Combine, Merge, and Append

I have payroll data files which I want to gather into BI. Originally, I was Combining files but additional columns appeared so Combine started giving me issues. Would Merge be a better fit since the files will not be the same. Probably 18 of 20 columns will be the same. The rows will be different with each file as well. Or, should I just manually create one file in Excel through copy / paste to create a file. I would rather automate thru BI Power Query. I want to be able to take the most recent payroll file each week and add to existing BI file.

I have attached a copy of some of the data in the files and highlighted in yellow some of the columns that get added at various times.

Thanks for any recommendations.

Richard

Merge Jan.xlsx (10.2 KB)
Merge Feb.xlsx (10.0 KB)

Hi,
There is not 1 recipe for this type of data pollution, ranging from bespoke scripts for one situation to conversion tables for another, but manageable.
May I recommend you get the book “Collect, Combine and Transform Data using PQ by Gil Raviv”
He describes, with examples that you can download, how to handle these anomalies.
Paul

4 Likes

Hi Paul,

Thanks. I actually looked back at several books I bought earlier and that was one of them. I will review.

Richard

HI @RBDport

This video might also be helpful.

Simple Transformations using Query Editor

Thanks and have a good day

Najah

I was watching these videos and thought if you would be able to go through some of these and other videos of this course, it can help you with your requirements.

Planning Data Model

Integrating Tables together

Have a good day

Najah

Hi @RBDport, we’ve noticed that no response has been received from you since the 21st of March. We just want to check if you still need further help with this post? In case there won’t be any activity on it in the next few days, we’ll be tagging this post as Solved. If you have a follow question or concern related to this topic, please remove the Solution tag first by clicking the three dots beside Reply and then untick the checkbox. Thanks!

Hi Najah,

Thanks for the help. I will look at those videos today. This weekend I was reading the book that Gil Raviv wrote (Paul’s suggestion) and that holds some promise.

I will be testing some ideas this afternoon.

Richard

1 Like

Hi @RBDport

Have you tried Append in PQ. It will combine columns with same names and for different column will keep the values not present in other file as null.

Thanks
Ankit J

Hi Ankit,

I will look at Append again.
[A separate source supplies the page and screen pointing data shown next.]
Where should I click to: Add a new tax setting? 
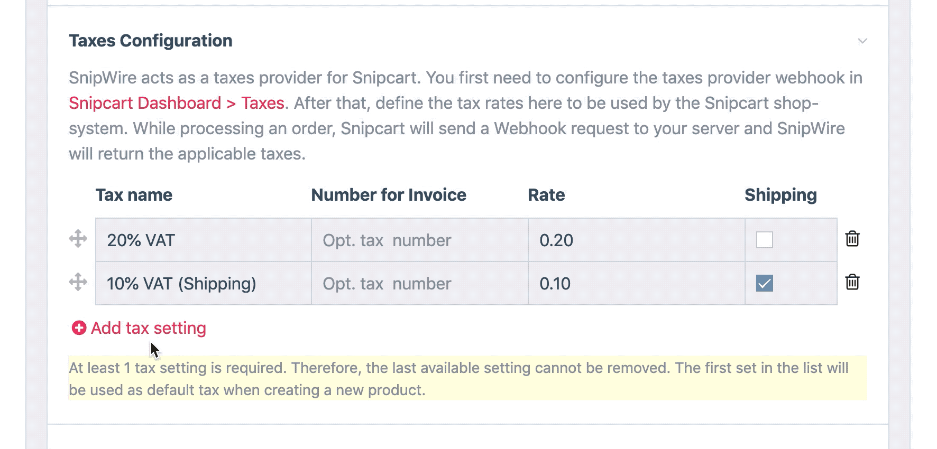click(x=147, y=328)
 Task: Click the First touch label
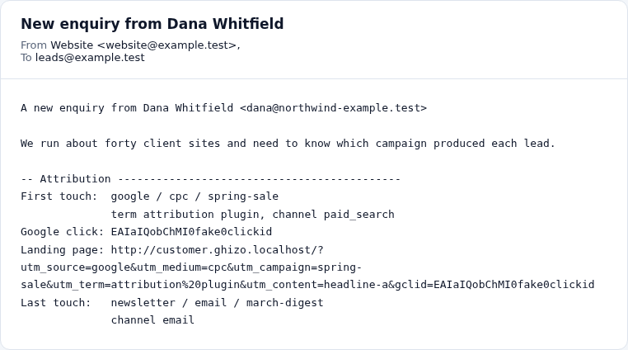click(x=59, y=196)
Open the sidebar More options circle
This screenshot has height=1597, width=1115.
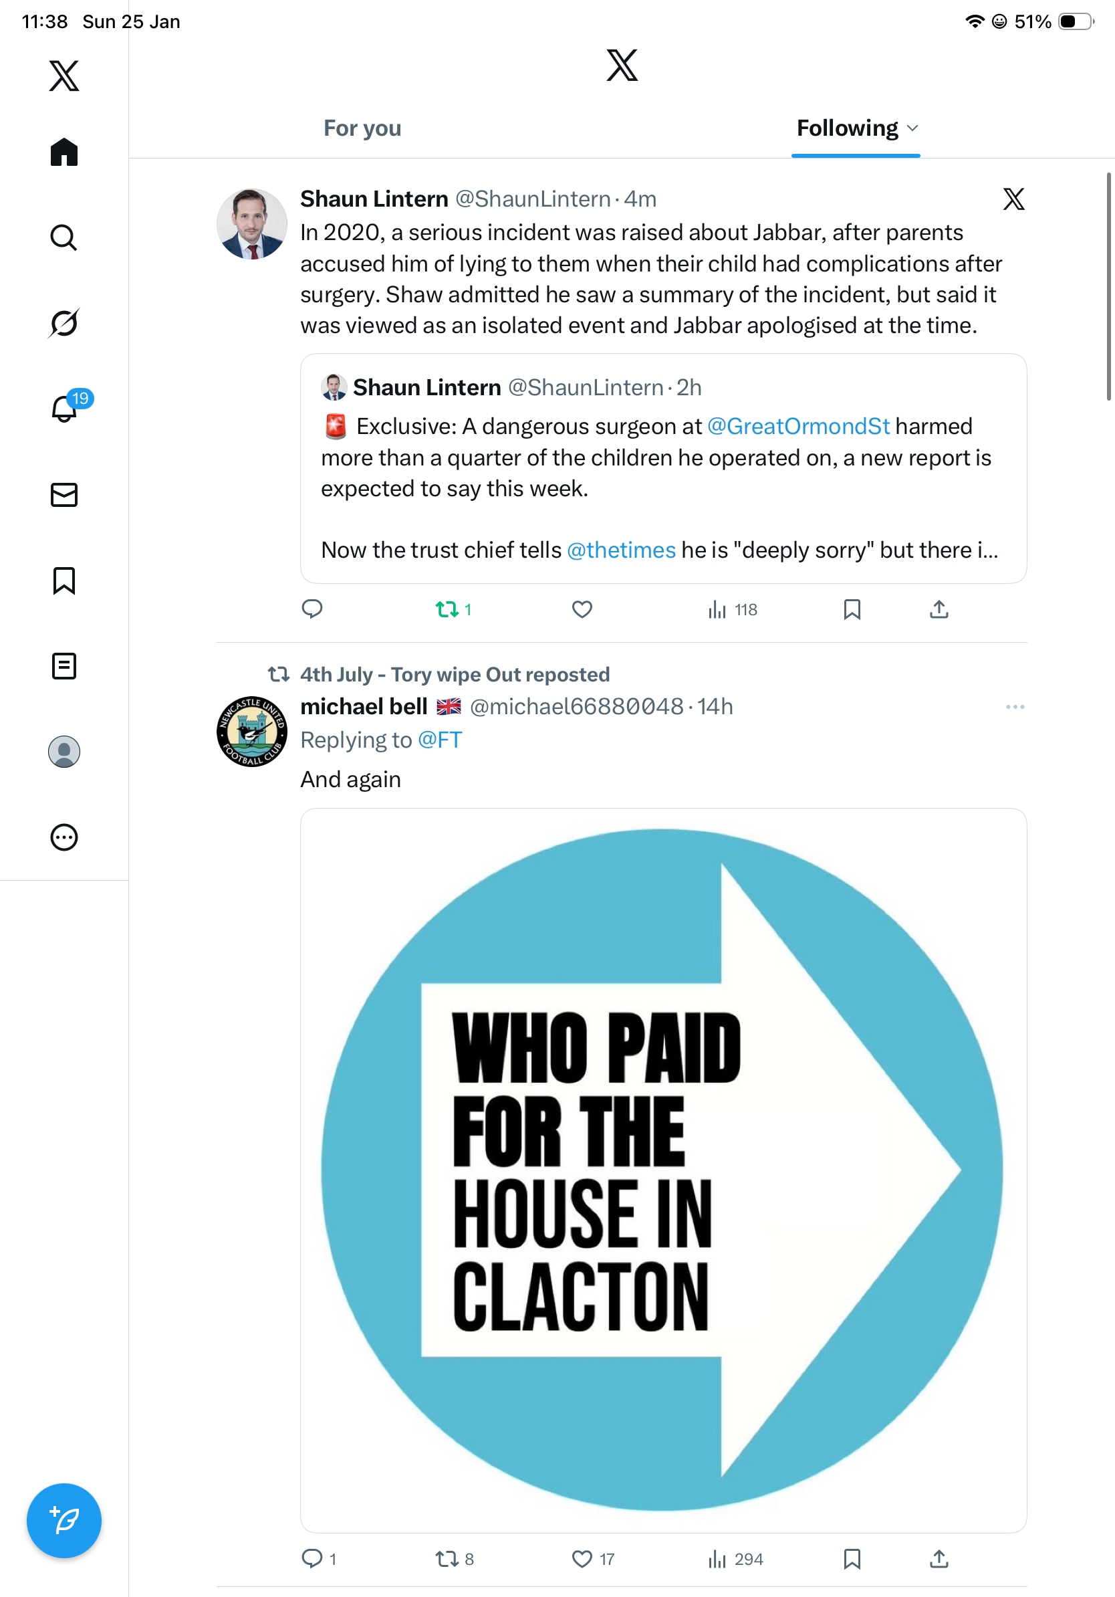pyautogui.click(x=64, y=837)
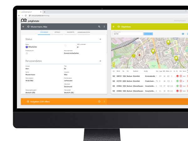Expand the Status section arrow
Image resolution: width=188 pixels, height=141 pixels.
pos(100,39)
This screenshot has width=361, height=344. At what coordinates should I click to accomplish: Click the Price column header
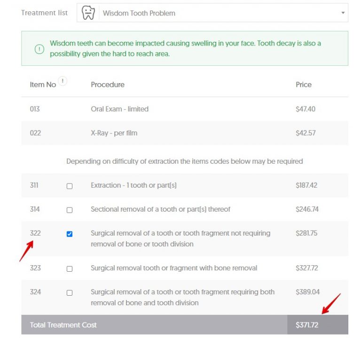pos(304,84)
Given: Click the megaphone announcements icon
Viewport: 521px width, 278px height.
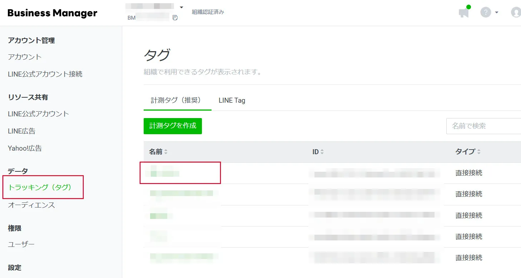Looking at the screenshot, I should [x=463, y=13].
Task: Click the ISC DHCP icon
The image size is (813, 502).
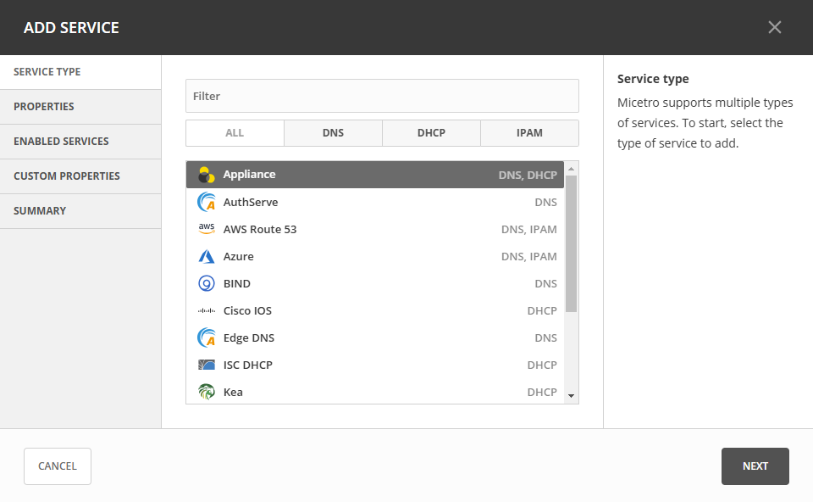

I thought the columns and layout had to be the same for both files. I never know which columns may be added and new columns may be added anywhere in the file. I will test this with some other ideas today.

Thanks,

Richard

Hi @RBDport

Not really if you are using Append in PQ. Only thing that matter is column names shall be same. Try and let m know the output.

Thanks
Ankit J

Hi Ankit,

Trying the APPEND and this may work. Not a problem if columns are added but if some not there I have to adjust the Power Query. No big deal.

Having trouble setting up in Power Query a Payroll History File (after APPEND two files) and want to add a third file say the next Payroll Input File to APPEND to History File automatically. It keeps removing the prior Input File data. Any ideas so I can use Input File that appends to a file to create History.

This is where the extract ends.